Lunar Flashlight has communicated with mission controllers and confirmed it is healthy. About 53 minutes after launch, the small satellite, or SmallSat, was released from its dispenser to begin a four-month journey to the Moon to seek out surface water ice in permanently shadowed craters at the lunar South Pole.
“It was a beautiful launch,” said John Baker, the Lunar Flashlight project manager at NASA’s Jet Propulsion Laboratory (JPL) in Southern California. “The whole team is excited to see this small spacecraft do some big science in a few months’ time.”
While Lunar Flashlight will never return to Earth, the world hasn’t missed its last chance to see the briefcase-size spacecraft. Rendered in crisp detail, a 3D digital version of the solar-powered SmallSat has made its debut in NASA’s Eyes on the Solar System, the agency’s recently revamped visualization tool.
“As soon as the Lunar Flashlight mission reached space, Eyes began tracking it, just as it will throughout the SmallSat’s entire science mission,” said Jason Craig, visualization producer at JPL. “The system uses real trajectory data from the mission, so as Lunar Flashlight’s journey unfolds, you can see exactly where the SmallSat is.”
The spacecraft’s avatar is an exact model of the real thing, down to its four solar arrays, science instrument, and thrusters. With the drag of a finger or mouse, users can change their perspective of the SmallSat and see where it is in space, whether on its long trek to lunar orbit or when it’s zooming above the lunar surface, collecting science data.
To get close to the Moon’s surface, the SmallSat will employ what’s called a near-rectilinear halo orbit – designed for energy efficiency – that will take it within just 9 miles (15 kilometers) over the lunar South Pole and 43,000 miles (70,000 kilometers) away at its farthest point. Only one other spacecraft has employed this type of orbit: NASA’s Cislunar Autonomous Positioning System Technology Operations and Navigation Experiment (CAPSTONE) mission, which launched earlier this year and can also be viewed in NASA Eyes, including as it makes its closest passes over the lunar North Pole.
Lunar Ice Science
Lunar Flashlight will use a reflectometer equipped with four lasers that emit near-infrared light in wavelengths readily absorbed by surface water ice. This is the first time that multiple colored lasers will be used to seek out ice inside these dark regions on the Moon, which haven’t seen sunlight in billions of years. Should the lasers hit bare rock or regolith (broken rock and dust), the light will reflect back to the spacecraft. But if the target absorbs the light, that would indicate the presence of water ice. The greater the absorption, the more ice there may be.

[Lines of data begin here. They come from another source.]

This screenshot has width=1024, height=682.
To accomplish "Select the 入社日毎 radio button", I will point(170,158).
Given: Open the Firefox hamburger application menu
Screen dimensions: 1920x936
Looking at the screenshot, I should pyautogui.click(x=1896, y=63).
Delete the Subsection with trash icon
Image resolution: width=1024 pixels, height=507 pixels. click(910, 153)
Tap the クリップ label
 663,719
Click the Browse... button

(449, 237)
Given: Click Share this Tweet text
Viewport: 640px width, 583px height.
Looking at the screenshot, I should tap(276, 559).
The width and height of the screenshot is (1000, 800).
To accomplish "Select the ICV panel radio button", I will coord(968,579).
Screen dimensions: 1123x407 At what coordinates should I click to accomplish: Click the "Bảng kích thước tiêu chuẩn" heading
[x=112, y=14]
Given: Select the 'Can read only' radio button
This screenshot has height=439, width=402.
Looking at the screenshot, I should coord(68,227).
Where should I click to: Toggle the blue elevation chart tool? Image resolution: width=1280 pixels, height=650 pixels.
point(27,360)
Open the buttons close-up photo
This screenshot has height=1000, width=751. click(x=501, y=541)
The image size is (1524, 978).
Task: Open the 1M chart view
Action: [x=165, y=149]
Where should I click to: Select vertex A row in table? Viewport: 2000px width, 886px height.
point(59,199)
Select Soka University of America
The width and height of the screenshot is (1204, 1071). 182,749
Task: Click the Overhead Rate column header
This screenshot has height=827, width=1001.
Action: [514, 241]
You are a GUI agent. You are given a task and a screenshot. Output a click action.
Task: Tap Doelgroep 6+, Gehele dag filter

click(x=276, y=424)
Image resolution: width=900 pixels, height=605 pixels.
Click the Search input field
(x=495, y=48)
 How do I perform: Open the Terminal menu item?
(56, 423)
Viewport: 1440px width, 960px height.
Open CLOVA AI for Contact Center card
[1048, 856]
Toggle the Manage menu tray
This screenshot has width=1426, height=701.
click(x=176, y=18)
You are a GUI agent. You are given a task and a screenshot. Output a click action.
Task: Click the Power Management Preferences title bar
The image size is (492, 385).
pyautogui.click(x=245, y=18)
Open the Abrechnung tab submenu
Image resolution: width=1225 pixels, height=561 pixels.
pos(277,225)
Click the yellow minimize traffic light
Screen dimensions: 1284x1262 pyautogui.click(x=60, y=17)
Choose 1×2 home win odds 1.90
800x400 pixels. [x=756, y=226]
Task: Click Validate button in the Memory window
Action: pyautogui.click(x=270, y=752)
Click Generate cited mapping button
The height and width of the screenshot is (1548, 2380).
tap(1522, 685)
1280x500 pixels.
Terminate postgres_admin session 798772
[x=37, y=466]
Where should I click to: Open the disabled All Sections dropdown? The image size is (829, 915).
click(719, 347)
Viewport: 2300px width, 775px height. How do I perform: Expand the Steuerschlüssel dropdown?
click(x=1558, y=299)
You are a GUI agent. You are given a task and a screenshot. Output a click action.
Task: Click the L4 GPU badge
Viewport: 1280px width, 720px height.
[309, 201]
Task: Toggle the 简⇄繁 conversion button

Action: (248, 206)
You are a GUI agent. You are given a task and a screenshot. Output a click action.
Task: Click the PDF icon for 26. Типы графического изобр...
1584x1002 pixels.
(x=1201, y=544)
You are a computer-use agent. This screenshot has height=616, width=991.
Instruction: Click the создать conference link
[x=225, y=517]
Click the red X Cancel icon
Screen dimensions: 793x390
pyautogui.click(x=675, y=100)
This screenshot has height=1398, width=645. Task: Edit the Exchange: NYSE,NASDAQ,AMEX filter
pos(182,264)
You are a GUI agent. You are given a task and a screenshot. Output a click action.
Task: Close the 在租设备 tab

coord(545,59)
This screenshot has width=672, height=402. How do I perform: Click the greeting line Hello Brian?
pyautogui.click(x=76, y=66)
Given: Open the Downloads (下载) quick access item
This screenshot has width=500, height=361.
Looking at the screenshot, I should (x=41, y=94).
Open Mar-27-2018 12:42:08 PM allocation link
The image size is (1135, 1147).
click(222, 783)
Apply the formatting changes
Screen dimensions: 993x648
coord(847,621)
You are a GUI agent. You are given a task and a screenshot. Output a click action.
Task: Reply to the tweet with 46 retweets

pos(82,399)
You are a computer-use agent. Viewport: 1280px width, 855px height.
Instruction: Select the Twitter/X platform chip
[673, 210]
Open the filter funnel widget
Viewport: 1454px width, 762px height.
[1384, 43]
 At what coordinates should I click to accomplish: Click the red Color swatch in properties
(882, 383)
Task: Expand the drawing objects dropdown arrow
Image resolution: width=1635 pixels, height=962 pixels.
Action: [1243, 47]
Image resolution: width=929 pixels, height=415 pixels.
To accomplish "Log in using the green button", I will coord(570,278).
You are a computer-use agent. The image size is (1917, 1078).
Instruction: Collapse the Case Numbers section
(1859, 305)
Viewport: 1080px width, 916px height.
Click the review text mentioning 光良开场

The science data collected by the mission will be compared with observations made by other lunar missions to help reveal the distribution of surface water ice on the Moon for potential use by future astronauts.
Lunar Flashlight will use a new kind of “green” propellant that is safer to transport and store than the commonly used in-space propellants such as hydrazine. In fact, the SmallSat will be the first interplanetary spacecraft to use this propellant, and one of the mission’s primary goals is to demonstrate this technology for future use. The propellant was successfully tested on a previous NASA technology demonstration mission in Earth orbit.
More About the Mission
Lunar Flashlight launched on a SpaceX Falcon 9 rocket as a rideshare with ispace’s HAKUTO-R Mission 1. Lunar Flashlight is managed for NASA by JPL, a division of Caltech in Pasadena, California. Barbara Cohen, the mission’s principal investigator, is based at NASA’s Goddard Space Flight Center in Greenbelt, Maryland. Lunar Flashlight will be operated by Georgia Tech, including graduate and undergraduate students. The Lunar Flashlight science team is distributed across multiple institutions, including Goddard, the University of California, Los Angeles, Johns Hopkins University Applied Physics Laboratory, and the University of Colorado.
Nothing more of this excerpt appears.